▶ OBJECTIVES
a – Summarize the mailing-list reply about the Hyper-V para-virtualized IOMMU patch in two sentences.
b – Resume the mailing-list reply about the Hyper-V para-virtualized IOMMU patch from its final line.

▶ DOCUMENT EXCERPT
Re: [PATCH v2 3/4] iommu/hyperv: Add para-virtualized IOMMU support for Hyper-V guest

Linux-HyperV List
 help / color / mirror / Atom feed

From: Jason Gunthorpe <jgg@ziepe.ca>
To: Yu Zhang <zhangyu1@linux.microsoft.com>
Cc: linux-kernel@vger.kernel.org, linux-hyperv@vger.kernel.org,
	iommu@lists.linux.dev, linux-pci@vger.kernel.org,
	linux-arch@vger.kernel.org, wei.liu@kernel.org,
	kys@microsoft.com, haiyangz@microsoft.com, decui@microsoft.com,
	longli@microsoft.com, joro@8bytes.org, will@kernel.org,
	robin.murphy@arm.com, bhelgaas@google.com,
	kwilczynski@kernel.org, lpieralisi@kernel.org, mani@kernel.org,
	robh@kernel.org, arnd@arndb.de, mhklinux@outlook.com,
	jacob.pan@linux.microsoft.com, tgopinath@linux.microsoft.com,
	easwar.hariharan@linux.microsoft.com,
	mrathor@linux.microsoft.com
Subject: Re: [PATCH v2 3/4] iommu/hyperv: Add para-virtualized IOMMU support for Hyper-V guest
Date: Fri, 3 Jul 2026 14:32:48 -0300	[thread overview]
Message-ID: <20260703173248.GB1968184@ziepe.ca> (raw)
In-Reply-To: <20260702160518.311234-4-zhangyu1@linux.microsoft.com>

On Fri, Jul 03, 2026 at 12:05:17AM +0800, Yu Zhang wrote:

> +static bool hv_iommu_capable(struct device *dev, enum iommu_cap cap)
> +{
> +	switch (cap) {
> +	case IOMMU_CAP_CACHE_COHERENCY:
> +		return true;
> +	case IOMMU_CAP_DEFERRED_FLUSH:
> +		return true;

This CAP isn't necessary anymore

> +static struct iommu_device *hv_iommu_probe_device(struct device *dev)

▶ RECORD EXCERPTS
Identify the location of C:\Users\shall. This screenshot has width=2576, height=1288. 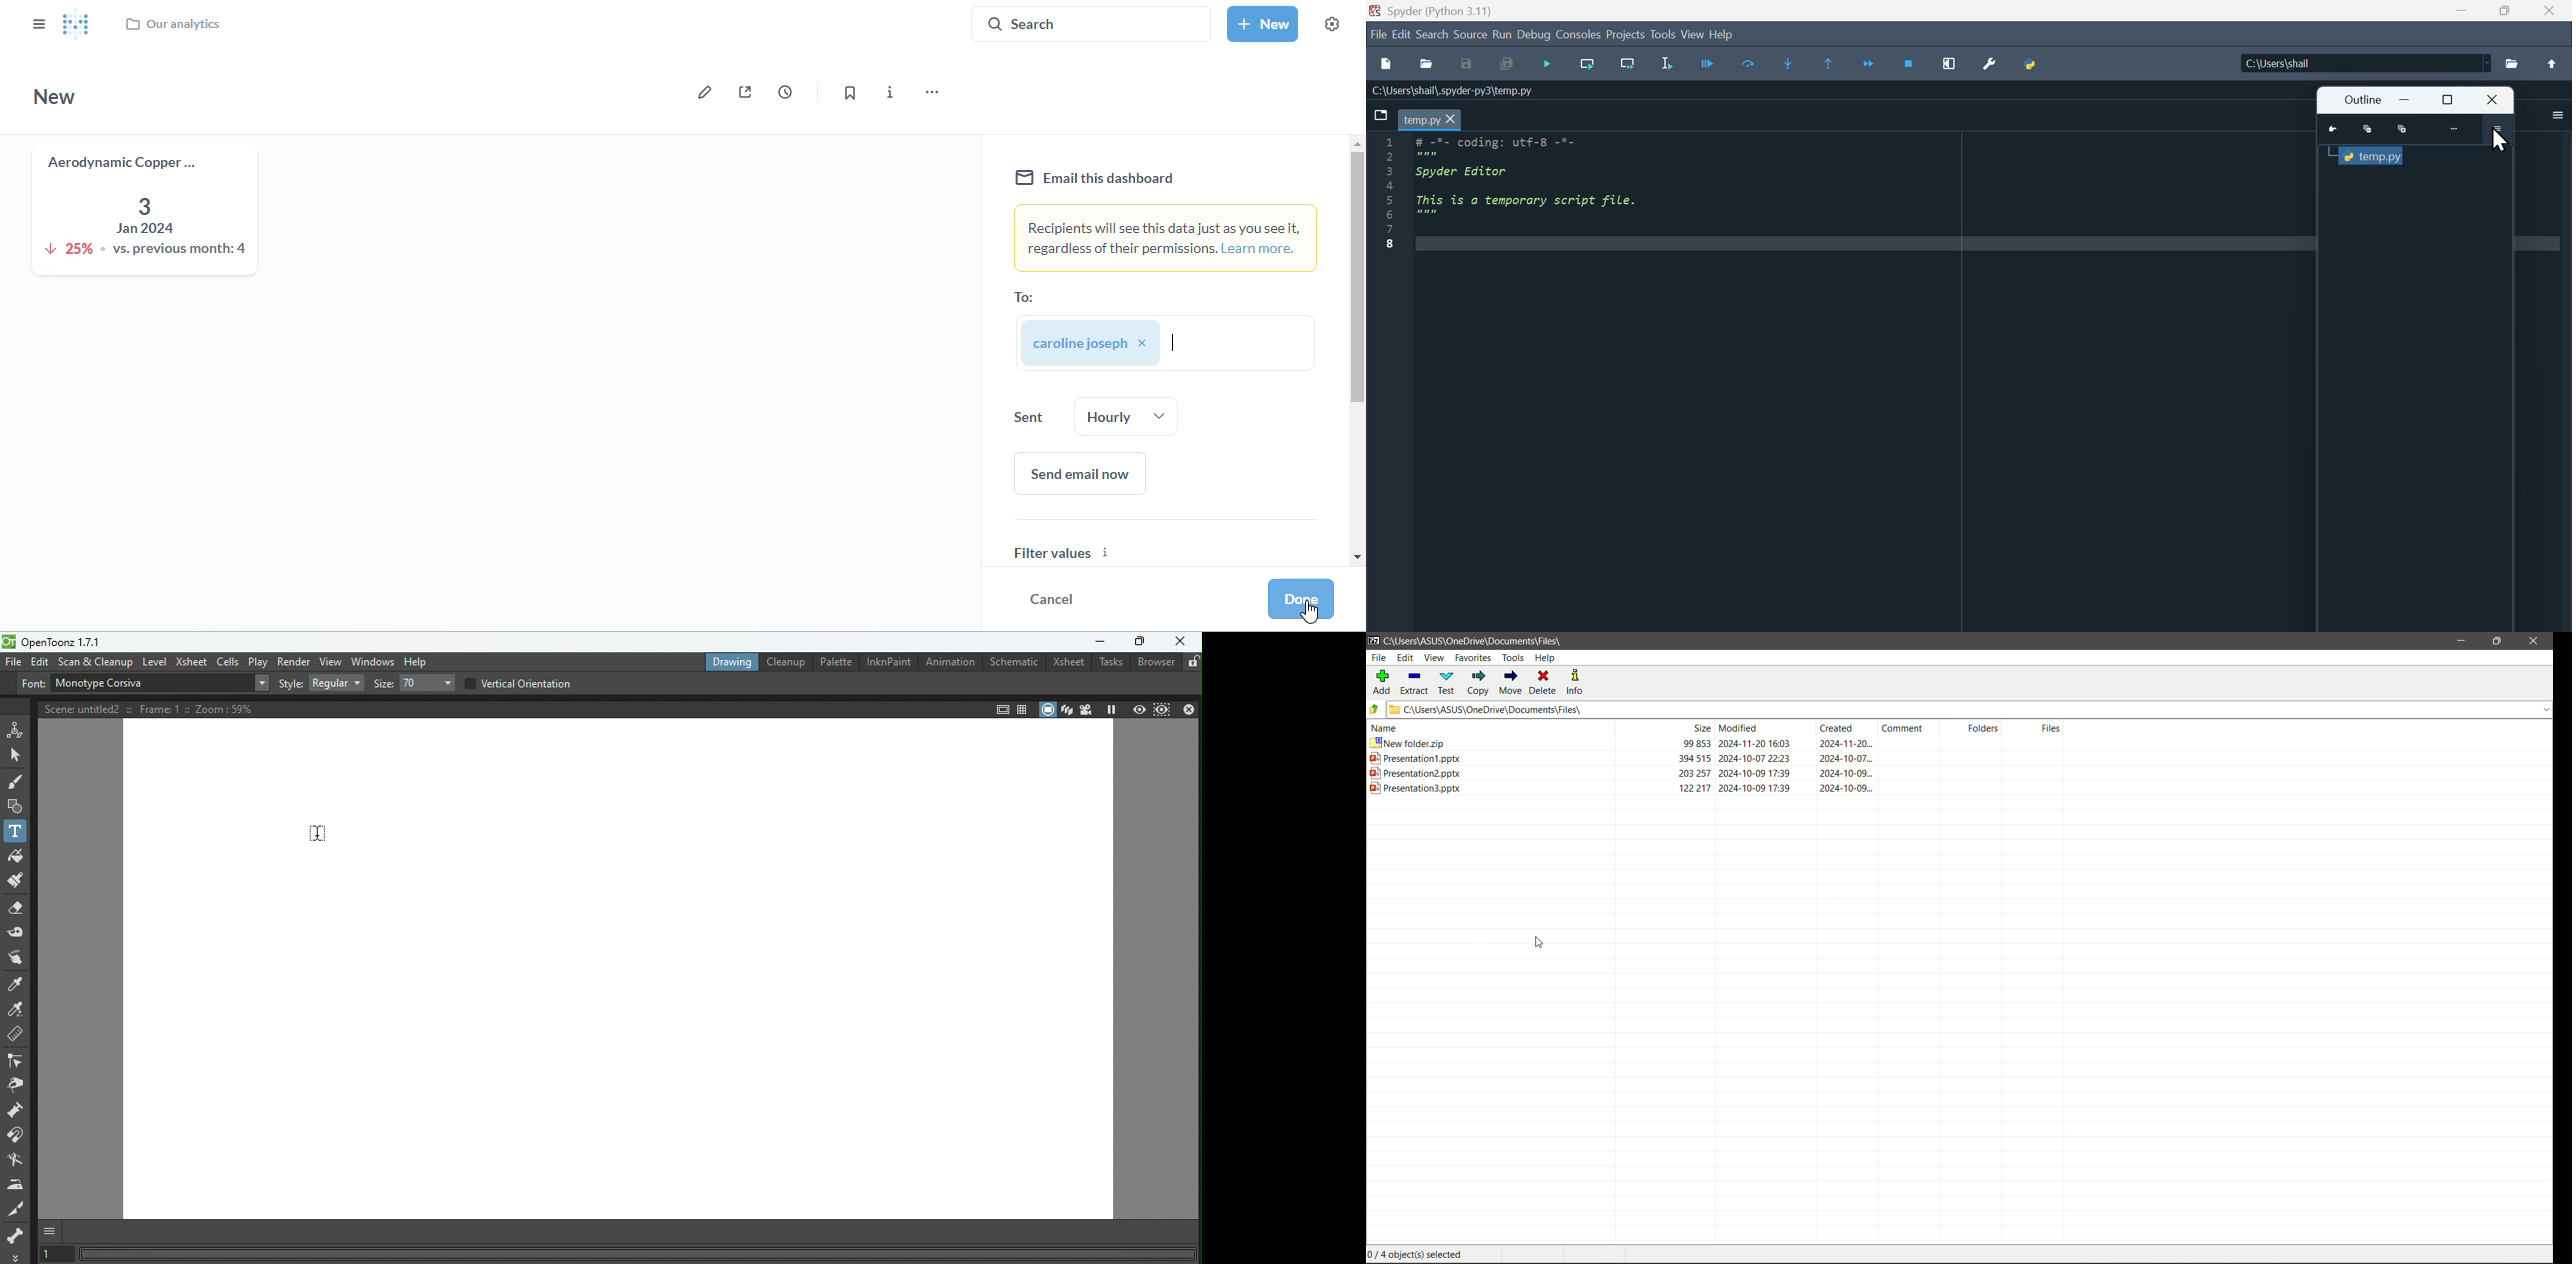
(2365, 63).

* * *

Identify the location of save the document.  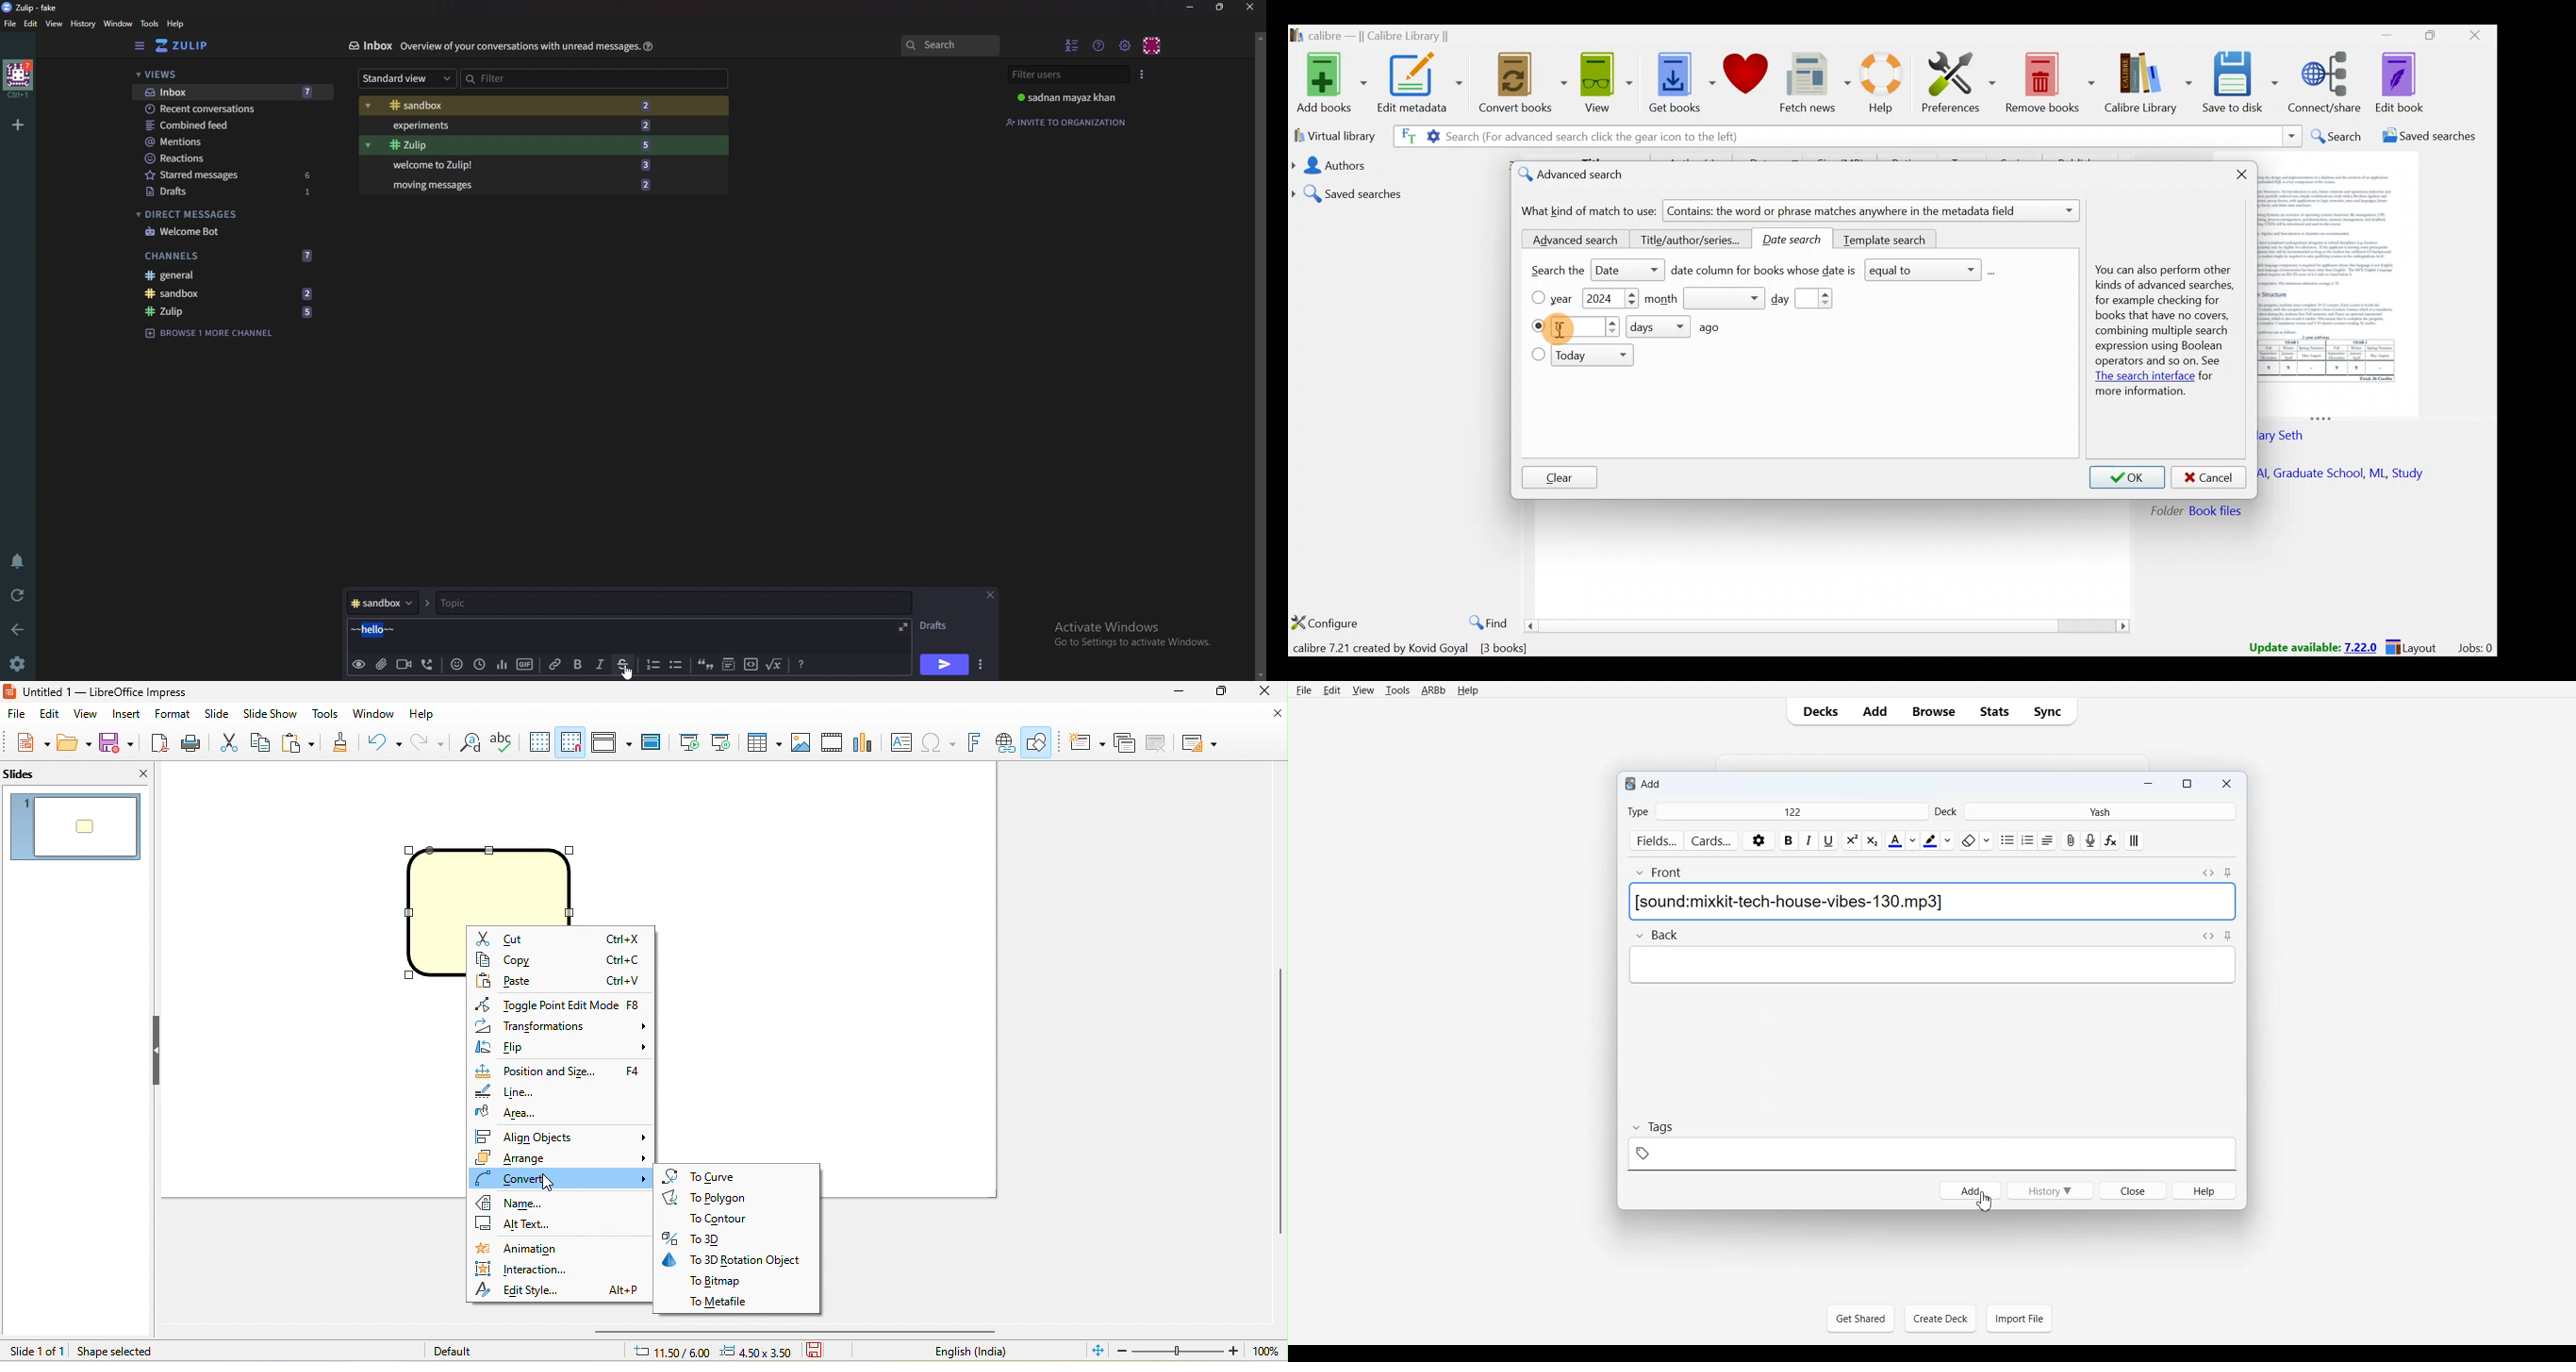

==

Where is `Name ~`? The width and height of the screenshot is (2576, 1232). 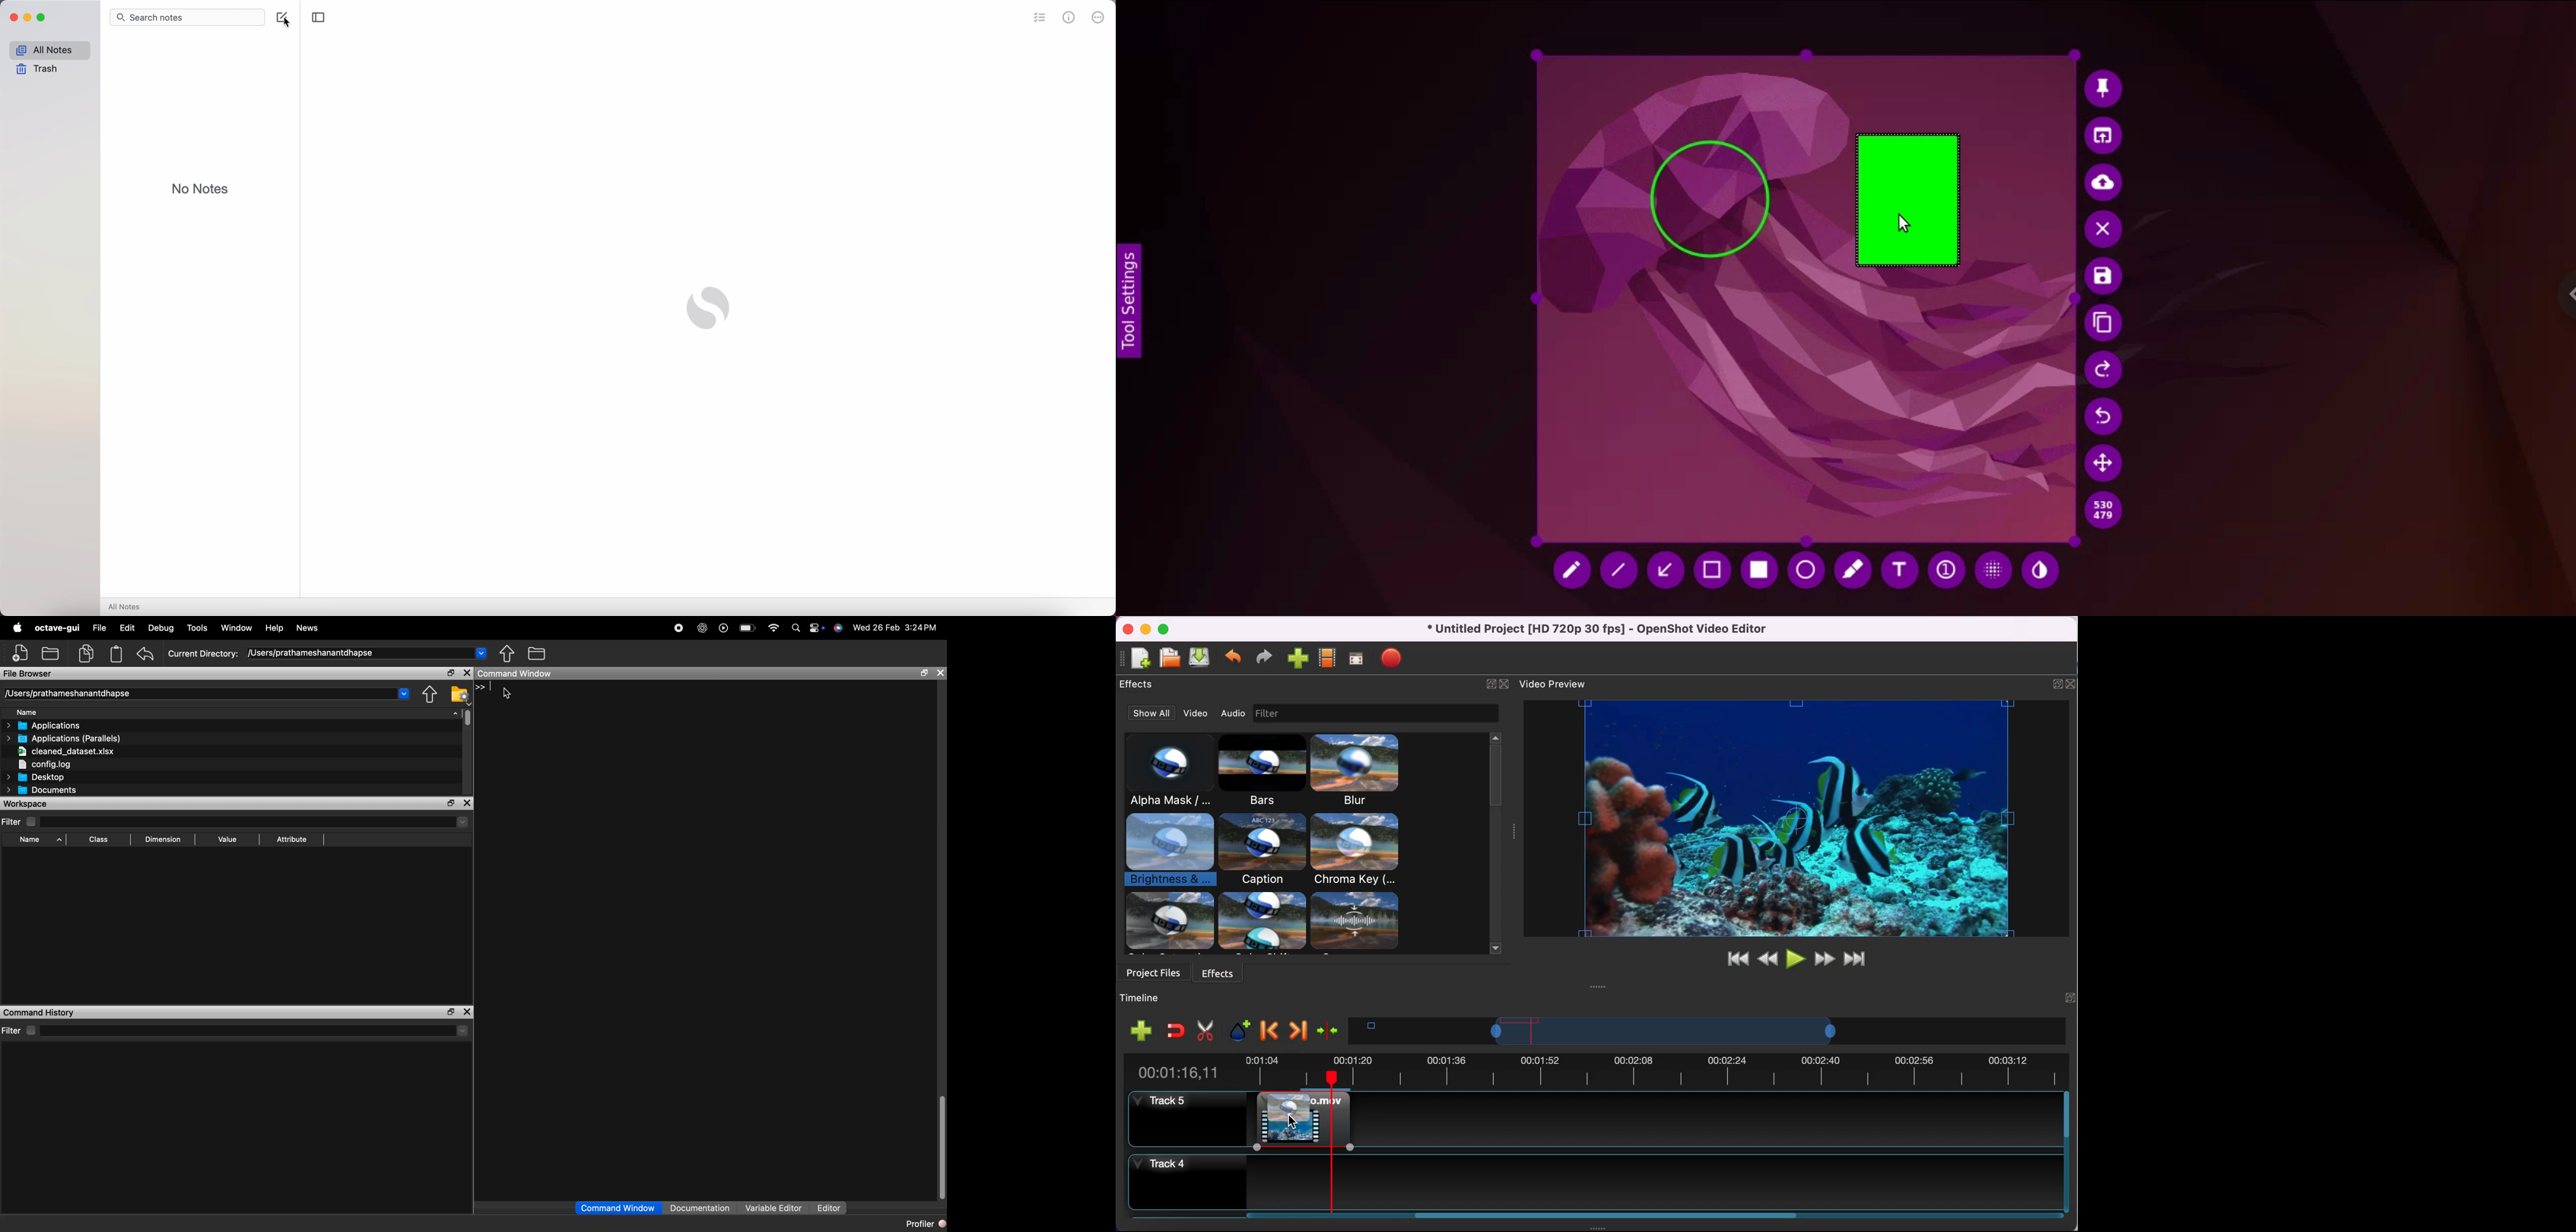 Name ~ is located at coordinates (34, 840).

▶ SET OF ANSWERS
a – Jason Gunthorpe replies to Yu Zhang's patch 3/4 (v2), which adds para-virtualized IOMMU support for Hyper-V guests, and quotes the hv_iommu_capable function, which returns true for IOMMU_CAP_CACHE_COHERENCY and IOMMU_CAP_DEFERRED_FLUSH. Directly after the IOMMU_CAP_DEFERRED_FLUSH case, he remarks that this capability is no longer necessary, and he then begins quoting the hv_iommu_probe_device function.

b –
> +{
> +	struct pci_dev *pdev;
> +	struct hv_iommu_endpoint *vdev;
> +	struct hv_output_get_logical_device_property device_iommu_property = {0};
> +
> +	if (!dev_is_pci(dev))
> +		return ERR_PTR(-ENODEV);
> +
> +	pdev = to_pci_dev(dev);
> +
> +	if (hv_iommu_get_logical_device_property(dev,
> +						 HV_LOGICAL_DEVICE_PROPERTY_PVIOMMU,
> +						 &device_iommu_property) ||
> +	    !(device_iommu_property.device_iommu & HV_DEVICE_IOMMU_ENABLED))
> +		return ERR_PTR(-ENODEV);
> +
> +	vdev = kzalloc_obj(*vdev, GFP_KERNEL);
> +	if (!vdev)
> +		return ERR_PTR(-ENOMEM);
> +
> +	vdev->dev = dev;
> +	vdev->hv_iommu = hv_iommu_device;
> +	dev_iommu_priv_set(dev, vdev);
> +
> +	if (hv_iommu_ats_supported(hv_iommu_device->cap) &&
> +	    pci_ats_supported(pdev))
> +		pci_enable_ats(pdev, __ffs(hv_iommu_device->pgsize_bitmap));

This can probably just be PAGE_SHIFT

Also ATS shouldn't be enabled until a translation is installed,
otherwise the driver cannot participate in the ATS error handling
Nicolin is working on.

> +static void hv_iommu_release_device(struct device *dev)
> +{
> +	struct hv_iommu_endpoint *vdev = dev_iommu_priv_get(dev);
> +	struct pci_dev *pdev = to_pci_dev(dev);
> +
> +	if (pdev->ats_enabled)
> +		pci_disable_ats(pdev);
> +
> +	dev_iommu_priv_set(dev, NULL);

No necessary, the caller does it

> +static struct iommu_group *hv_iommu_device_group(struct device *dev)
> +{
> +	if (dev_is_pci(dev))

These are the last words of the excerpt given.